Extract to read:
◆ ◆ ◆ ◆ ◆
Posted by: gmscan | December 21, 2012

Ross Douthat’s “Bad Religion,” Part Two

I want to get this out before moving on to other things. I apologize that it has taken this long, but I was distracted with the elections and a bunch of other things. But I hope you have a wonderful and holy Christmas. Here is a link that will put a smile of your face. It is a flash orchestra playing Ode to Joy.



Ross Douthat’s “Bad Religion” Part Two

When we left Ross Douthat last time, American Christianity was in decline after the rare unity of purpose that culminated in the Civil Rights Act, and other Great Society initiatives.

This triumph was followed by the Vietnam War and the Sexual Liberation movement, both of which shattered the short-lived unity both within and between denominations. Douthat lists five proximate causes for the crash of Christianity –

1. Political Polarization, especially over Vietnam, which fractured the Christian community into warring camps, each side identified closely with one political party or the other. This segmentation carried over into many other political issues, such as immigration, the nuclear freeze, and so on. Douthat writes –

“(These divisions) had mostly negative consequences for Christianity’s spiritual witness. Religious leaders took too many positions on too many issues, indulged in Manichean rhetoric that overheated public policy debates, and generally behaved like would-be legislators or party activists instead of men of God.”
◆ ◆ ◆ ◆ ◆
Listed entries:

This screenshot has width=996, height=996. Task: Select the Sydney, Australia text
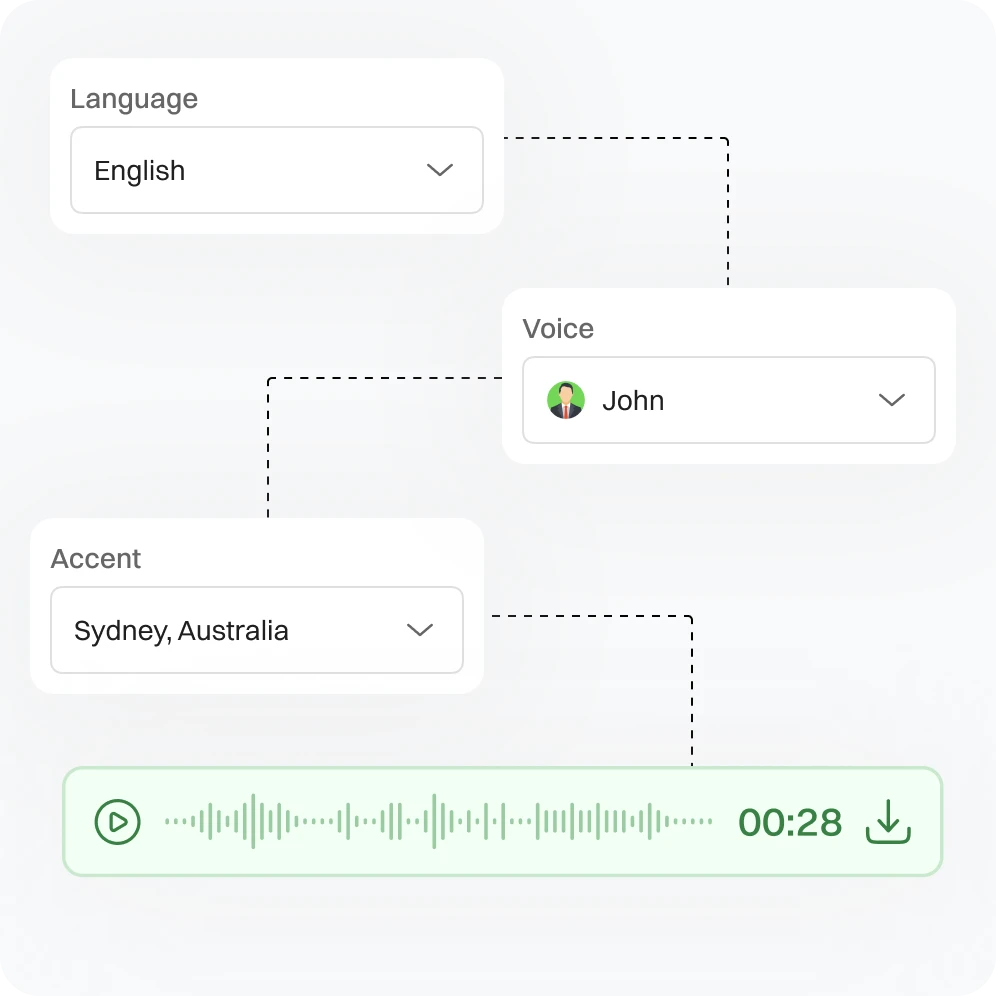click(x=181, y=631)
◆ ◆ ◆ ◆ ◆
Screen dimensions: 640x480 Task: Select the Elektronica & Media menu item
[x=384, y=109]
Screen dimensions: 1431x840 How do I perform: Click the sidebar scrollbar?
◆ ◆ ◆ ◆ ◆
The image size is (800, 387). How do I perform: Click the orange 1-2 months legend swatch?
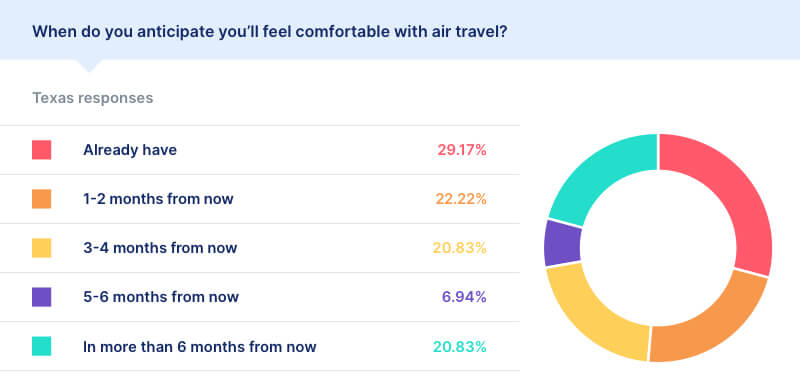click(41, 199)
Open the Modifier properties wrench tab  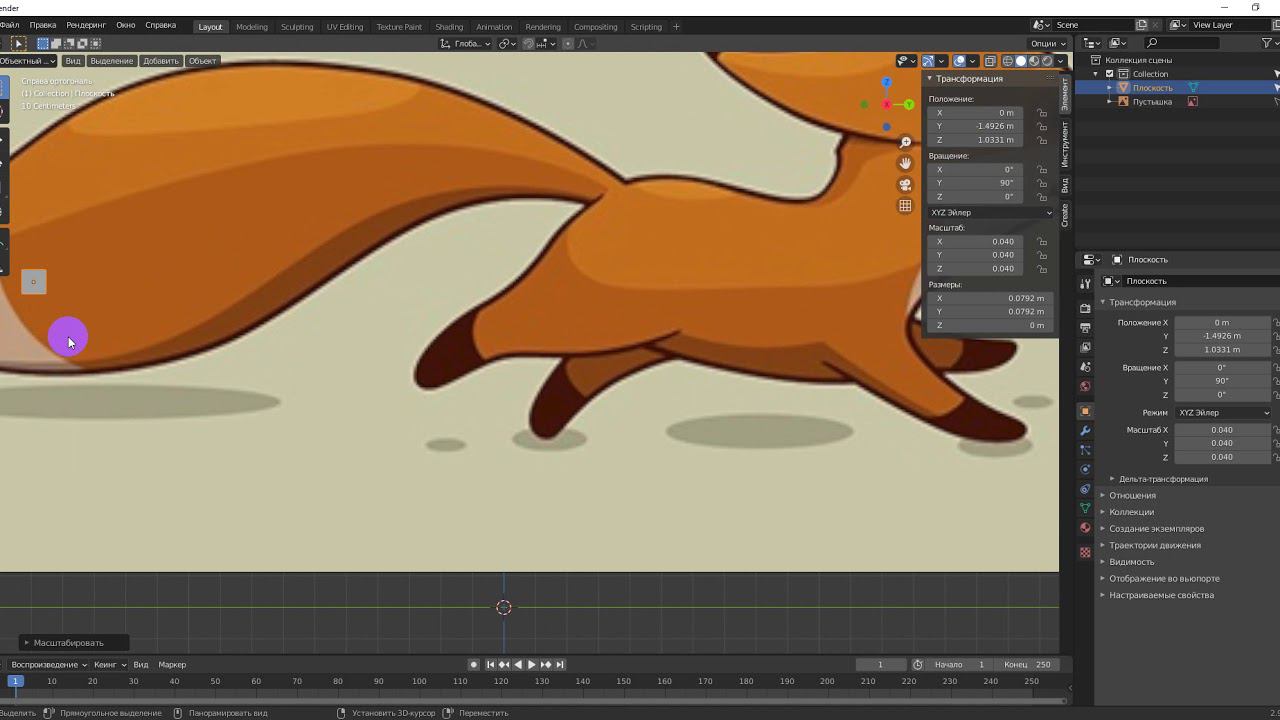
◆ ◆ ◆ ◆ ◆
Set exercise 1:
Answer the following questions using the blog post on Ross Douthat's "Bad Religion":
(a) What does the link mentioned in the author's opening note show?
(b) Which piece of legislation does the post name as the culmination of the rare unity of purpose in American Christianity?
(c) How many proximate causes for the crash of Christianity does Douthat list?
Set exercise 2: Carry the blog post on Ross Douthat's "Bad Religion" forward from its final sentence, in the same voice.

Task result 1:
(a) A flash orchestra playing Ode to Joy.
(b) The Civil Rights Act.
(c) Five.

Task result 2:
2. The Sexual Revolution, which made two millennia of Christian moral teaching seem quaint. Christians who tried to defend traditional morality were cast as prudish bigots.

3. Globalization. The recent move against colonialism and the new independence of former colonies was sobering for the West, resulting in a profound sense of “colonial guilt.” Plus, new communications and transportation brought the rest of the world to America’s doorstep and fed an anti-bourgeois sentiment among American intellectuals.

4. Ever-growing wealth. Douthat writes, “… there is no escaping the Gospel’s critique of greed and acquisition, and an emphasis on renunciation and asceticism has always been part of both the theology and the practice of Christian orthodoxy.” This modesty was just plain inconvenient for people who were so enjoying their abundance. Plus, as a practical matter, it was harder to attract young people to religious vocations of self-sacrifice and poverty.

5. Class. Douthat is thinking here less of economic class and more of a class of intellectual elitism that saw religious faith as simply beneath them.

There were two big reactions to all of this. The liberal churches tried accommodation, while the conservative churches tried resistance.


Douthat spends a lot of time on this, but I don’t want to. It is all too bubble-headed for my taste. I’ll just quote a couple of passages from the book to give you the flavor.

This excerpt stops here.